Four or five of us stuffed ourselves into my '64 VW beetle for the 35-minute drive into remote, rural northeast Alabama to the Rock House Holiness Church where Brother John Wayne "Punkin" Brown was leading a week-long revival. Each night's service featured the hands-on passing around of four- and five-foot timber rattlers, and maybe a few stray copperheads.
Sure enough when we arrived, on tables across the church's front porch were a half dozen wire cages from which came an ominously dry buzz. Just inside were still more cages.
But the attention of these mountain folks wasn't on the snakes but on two cars that seemed to have arrived just ahead of us: the Jackson County sheriff and a team of his deputies. They had come to enforce state law that decreed that the "freedom of religion" clause was not quite as broad as Brother John Wayne "Punkin" Brown liked to say it was. Specifically, the sheriff announced, the U.S. Bill of Rights did not include the right to endanger the lives of worshippers. (For the record, Brother John died in 1998 after being bitten by a timber rattler).

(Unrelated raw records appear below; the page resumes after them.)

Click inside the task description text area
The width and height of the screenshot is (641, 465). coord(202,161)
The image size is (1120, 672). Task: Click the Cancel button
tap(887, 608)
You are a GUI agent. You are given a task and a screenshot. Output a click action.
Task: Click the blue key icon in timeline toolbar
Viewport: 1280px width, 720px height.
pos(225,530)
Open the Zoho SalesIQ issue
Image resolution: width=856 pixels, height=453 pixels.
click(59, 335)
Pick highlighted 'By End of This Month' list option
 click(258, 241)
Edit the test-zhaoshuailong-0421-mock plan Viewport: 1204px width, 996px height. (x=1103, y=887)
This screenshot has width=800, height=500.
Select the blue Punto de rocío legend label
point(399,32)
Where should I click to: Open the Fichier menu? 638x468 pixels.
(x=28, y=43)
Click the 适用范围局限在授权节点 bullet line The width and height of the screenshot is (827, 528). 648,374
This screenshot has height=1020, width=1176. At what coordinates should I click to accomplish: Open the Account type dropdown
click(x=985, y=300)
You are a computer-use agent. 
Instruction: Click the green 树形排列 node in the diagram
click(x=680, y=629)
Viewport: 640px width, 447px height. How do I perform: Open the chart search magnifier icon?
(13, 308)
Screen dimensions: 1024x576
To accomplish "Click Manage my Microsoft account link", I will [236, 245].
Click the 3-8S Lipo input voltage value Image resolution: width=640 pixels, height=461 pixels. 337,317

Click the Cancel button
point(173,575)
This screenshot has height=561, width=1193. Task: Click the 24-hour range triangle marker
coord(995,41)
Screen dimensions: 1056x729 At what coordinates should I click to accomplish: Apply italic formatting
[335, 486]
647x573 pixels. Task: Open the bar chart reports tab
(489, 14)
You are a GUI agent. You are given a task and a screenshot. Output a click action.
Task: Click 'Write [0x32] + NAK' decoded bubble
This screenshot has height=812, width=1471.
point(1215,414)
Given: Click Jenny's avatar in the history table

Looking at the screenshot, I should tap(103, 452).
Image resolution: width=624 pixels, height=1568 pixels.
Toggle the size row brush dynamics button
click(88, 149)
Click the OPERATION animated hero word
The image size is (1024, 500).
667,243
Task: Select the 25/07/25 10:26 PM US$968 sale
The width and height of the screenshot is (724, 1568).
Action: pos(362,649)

Fast forward a dozen years, then, and come with me to the little country of Guyana on South America's northern coast. You may need to rehearse the bizarre and grim history of what happened there in Jonestown on Nov. 18, 1978-and even after that rehearsal, you may find it hard to decide whether the issues were primarily religious or political. More than 900 people died that day in a mass suicide, almost all of them having been persuaded by their leader, Jim Jones, that death together was better than life apart from each other.
Criticism of this strange cult, which Jones launched in Indiana in the 1950s, then moved to California before emigrating to Guyana, had been escalating. Then, just days before the deadly finale, the "county sheriff" showed up-except that in this case it was Leo Ryan, a U.S. congressman from northern California. "Yes," Rep. Ryan affirmed, "these folks have the right to practice whatever weird religion they want. But there are some limits." At the end of his brief visit to Jonestown, Ryan and several members of his investigative team were shot to death. It was almost certainly the only case on record of a U.S. congressman being assassinated while exploring how far First Amendment guarantees of religious freedom should extend. The followup investigation, litigation, and regulatory response were thorough and even severe.
Yet you've probably never heard anyone worry, in either of these cases, that the government was abusing its power.
Which is in stark contrast with the current debate over the prerogatives of a group of Muslims to build a mosque and community center wherever they want on American soil. Everybody (and that includes some pretty conservative commentators) is worried that Muslims' First Amendment rights might possibly be jeopardized.
That's an understandable concern. But Americans have always made room for common sense-even for what we call guaranteed rights. That's why we've said it's OK to limit the "religious rights" of snake handlers and cultish weirdos.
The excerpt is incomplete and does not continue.